* [EXERCISE DETAILS]:
What is needed here is an exact repetition of the records below, beginning at the line that has "Task: Open the Upload File dropdown" and stopping after the line that has "Tap the 输入行驶公里数 text".

##### AVAILABLE DATA

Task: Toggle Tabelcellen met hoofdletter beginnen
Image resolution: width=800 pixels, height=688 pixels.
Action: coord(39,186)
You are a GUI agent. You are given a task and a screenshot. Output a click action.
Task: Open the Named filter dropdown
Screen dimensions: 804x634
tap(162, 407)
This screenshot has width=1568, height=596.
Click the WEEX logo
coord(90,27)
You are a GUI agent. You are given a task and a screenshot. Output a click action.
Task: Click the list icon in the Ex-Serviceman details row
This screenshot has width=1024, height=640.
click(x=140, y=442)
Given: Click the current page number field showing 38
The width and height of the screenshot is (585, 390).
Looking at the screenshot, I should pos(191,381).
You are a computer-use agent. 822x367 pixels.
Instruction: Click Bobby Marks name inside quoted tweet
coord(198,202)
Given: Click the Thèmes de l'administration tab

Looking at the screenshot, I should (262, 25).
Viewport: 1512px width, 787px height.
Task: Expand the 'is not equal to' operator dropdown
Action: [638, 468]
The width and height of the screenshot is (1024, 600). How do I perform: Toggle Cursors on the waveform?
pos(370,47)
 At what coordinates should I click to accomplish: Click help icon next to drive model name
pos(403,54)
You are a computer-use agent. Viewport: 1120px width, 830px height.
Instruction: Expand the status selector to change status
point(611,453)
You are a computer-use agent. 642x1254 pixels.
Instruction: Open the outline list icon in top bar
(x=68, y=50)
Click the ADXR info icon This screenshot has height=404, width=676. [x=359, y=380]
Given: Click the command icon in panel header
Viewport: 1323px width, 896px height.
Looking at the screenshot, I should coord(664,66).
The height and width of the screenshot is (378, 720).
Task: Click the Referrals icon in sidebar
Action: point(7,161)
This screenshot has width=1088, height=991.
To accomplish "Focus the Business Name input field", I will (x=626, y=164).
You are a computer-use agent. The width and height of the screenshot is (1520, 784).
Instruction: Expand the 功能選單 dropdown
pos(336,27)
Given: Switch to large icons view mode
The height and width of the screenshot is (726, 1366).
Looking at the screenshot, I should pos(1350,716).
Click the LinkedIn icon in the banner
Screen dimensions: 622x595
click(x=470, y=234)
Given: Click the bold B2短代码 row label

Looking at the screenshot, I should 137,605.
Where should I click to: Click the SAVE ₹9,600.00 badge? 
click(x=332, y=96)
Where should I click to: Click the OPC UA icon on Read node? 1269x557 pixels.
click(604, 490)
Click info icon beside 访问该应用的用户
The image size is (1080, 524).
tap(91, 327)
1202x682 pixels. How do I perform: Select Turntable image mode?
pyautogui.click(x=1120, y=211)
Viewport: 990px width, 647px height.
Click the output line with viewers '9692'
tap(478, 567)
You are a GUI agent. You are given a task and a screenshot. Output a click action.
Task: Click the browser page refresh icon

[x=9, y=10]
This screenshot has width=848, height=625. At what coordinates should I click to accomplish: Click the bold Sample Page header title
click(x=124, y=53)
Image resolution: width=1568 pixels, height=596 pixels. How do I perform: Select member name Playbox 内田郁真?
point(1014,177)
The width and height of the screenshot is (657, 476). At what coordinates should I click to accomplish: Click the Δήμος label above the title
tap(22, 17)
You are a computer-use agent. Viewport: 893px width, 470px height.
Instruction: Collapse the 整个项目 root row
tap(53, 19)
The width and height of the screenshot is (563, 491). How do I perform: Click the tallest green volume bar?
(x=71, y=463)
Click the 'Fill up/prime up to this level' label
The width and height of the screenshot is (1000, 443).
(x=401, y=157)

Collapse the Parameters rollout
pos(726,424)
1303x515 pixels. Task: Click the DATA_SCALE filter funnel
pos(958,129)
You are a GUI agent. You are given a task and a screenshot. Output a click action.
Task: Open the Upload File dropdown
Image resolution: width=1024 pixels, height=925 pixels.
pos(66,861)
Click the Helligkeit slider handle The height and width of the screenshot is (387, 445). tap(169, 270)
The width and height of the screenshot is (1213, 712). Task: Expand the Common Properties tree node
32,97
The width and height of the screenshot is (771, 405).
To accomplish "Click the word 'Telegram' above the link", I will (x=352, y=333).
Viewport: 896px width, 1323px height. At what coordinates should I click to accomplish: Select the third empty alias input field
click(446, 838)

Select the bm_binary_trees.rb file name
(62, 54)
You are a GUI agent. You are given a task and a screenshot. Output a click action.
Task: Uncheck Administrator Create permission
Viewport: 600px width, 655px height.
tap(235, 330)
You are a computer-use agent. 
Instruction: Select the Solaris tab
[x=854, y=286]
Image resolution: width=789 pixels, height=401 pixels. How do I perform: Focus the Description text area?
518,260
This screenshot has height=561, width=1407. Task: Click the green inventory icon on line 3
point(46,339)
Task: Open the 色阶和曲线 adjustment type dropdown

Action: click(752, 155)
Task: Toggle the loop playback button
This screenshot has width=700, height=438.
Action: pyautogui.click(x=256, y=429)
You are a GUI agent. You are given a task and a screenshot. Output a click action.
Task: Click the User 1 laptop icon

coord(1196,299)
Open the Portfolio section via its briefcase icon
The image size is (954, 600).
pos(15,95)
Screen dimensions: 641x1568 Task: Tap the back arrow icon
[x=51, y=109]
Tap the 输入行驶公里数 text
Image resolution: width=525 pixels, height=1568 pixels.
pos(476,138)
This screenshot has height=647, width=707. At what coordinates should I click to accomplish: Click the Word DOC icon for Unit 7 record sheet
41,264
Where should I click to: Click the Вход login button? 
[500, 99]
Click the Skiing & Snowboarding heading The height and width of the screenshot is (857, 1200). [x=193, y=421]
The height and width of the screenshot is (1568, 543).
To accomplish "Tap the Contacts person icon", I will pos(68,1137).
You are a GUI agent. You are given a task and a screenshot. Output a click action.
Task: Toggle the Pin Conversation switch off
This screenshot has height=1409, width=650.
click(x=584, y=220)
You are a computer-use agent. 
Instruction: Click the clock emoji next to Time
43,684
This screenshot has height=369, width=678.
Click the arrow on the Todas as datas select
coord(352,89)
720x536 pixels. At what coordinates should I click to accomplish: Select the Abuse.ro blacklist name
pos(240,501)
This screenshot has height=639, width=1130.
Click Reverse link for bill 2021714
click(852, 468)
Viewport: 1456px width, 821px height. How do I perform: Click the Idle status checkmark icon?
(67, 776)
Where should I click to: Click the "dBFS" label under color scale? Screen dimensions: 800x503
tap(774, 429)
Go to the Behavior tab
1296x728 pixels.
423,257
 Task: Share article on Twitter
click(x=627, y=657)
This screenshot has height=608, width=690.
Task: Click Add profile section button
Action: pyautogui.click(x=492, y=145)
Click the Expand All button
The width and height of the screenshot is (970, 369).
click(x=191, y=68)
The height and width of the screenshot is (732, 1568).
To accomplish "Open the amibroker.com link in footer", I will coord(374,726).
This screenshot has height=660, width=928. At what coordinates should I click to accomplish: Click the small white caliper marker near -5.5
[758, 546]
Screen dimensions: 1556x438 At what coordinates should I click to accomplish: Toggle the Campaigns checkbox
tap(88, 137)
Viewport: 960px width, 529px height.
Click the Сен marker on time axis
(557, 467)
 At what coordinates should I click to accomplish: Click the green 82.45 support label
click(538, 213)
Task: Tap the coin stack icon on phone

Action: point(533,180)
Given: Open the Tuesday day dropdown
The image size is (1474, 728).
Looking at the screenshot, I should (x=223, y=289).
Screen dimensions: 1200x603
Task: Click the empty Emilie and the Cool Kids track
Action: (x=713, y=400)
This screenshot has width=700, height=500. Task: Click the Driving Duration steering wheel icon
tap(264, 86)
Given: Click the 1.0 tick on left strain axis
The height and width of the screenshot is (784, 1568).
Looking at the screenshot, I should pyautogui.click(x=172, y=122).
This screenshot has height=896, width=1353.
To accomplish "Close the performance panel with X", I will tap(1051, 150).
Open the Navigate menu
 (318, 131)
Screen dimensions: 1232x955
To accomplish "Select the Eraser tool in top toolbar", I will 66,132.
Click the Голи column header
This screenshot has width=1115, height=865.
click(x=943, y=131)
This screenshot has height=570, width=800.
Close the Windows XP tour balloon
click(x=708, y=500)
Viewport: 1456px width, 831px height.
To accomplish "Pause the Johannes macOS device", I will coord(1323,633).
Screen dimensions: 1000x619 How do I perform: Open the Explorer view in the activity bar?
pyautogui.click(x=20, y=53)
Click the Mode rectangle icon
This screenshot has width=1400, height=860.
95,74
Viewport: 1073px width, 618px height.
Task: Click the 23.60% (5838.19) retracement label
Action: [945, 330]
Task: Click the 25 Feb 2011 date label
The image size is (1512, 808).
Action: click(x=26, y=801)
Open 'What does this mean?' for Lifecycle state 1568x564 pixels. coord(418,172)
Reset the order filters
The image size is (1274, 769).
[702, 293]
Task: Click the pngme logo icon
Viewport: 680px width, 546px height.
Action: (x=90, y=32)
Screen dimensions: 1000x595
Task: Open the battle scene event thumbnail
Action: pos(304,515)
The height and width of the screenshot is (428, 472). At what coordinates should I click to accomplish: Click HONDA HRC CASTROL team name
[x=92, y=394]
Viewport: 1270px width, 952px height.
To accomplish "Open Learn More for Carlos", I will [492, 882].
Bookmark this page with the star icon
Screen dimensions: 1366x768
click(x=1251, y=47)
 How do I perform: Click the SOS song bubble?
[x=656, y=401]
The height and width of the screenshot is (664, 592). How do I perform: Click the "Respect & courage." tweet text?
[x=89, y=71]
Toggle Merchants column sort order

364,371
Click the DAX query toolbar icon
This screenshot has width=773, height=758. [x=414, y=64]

##########

* [FINISHED TASK]:
Task: Open the Upload File dropdown
Image resolution: width=1024 pixels, height=925 pixels.
pos(66,861)
Click the Helligkeit slider handle The height and width of the screenshot is (387, 445). tap(169, 270)
The width and height of the screenshot is (1213, 712). Task: Expand the Common Properties tree node
32,97
The width and height of the screenshot is (771, 405).
To accomplish "Click the word 'Telegram' above the link", I will (x=352, y=333).
Viewport: 896px width, 1323px height. At what coordinates should I click to accomplish: Select the third empty alias input field
click(446, 838)

Select the bm_binary_trees.rb file name
(62, 54)
You are a GUI agent. You are given a task and a screenshot. Output a click action.
Task: Uncheck Administrator Create permission
Viewport: 600px width, 655px height.
tap(235, 330)
You are a computer-use agent. 
Instruction: Select the Solaris tab
[x=854, y=286]
Image resolution: width=789 pixels, height=401 pixels. How do I perform: Focus the Description text area?
518,260
This screenshot has height=561, width=1407. Task: Click the green inventory icon on line 3
point(46,339)
Task: Open the 色阶和曲线 adjustment type dropdown

Action: click(752, 155)
Task: Toggle the loop playback button
This screenshot has width=700, height=438.
Action: pyautogui.click(x=256, y=429)
You are a GUI agent. You are given a task and a screenshot. Output a click action.
Task: Click the User 1 laptop icon

coord(1196,299)
Open the Portfolio section via its briefcase icon
The image size is (954, 600).
pos(15,95)
Screen dimensions: 641x1568 Task: Tap the back arrow icon
[x=51, y=109]
Tap the 输入行驶公里数 text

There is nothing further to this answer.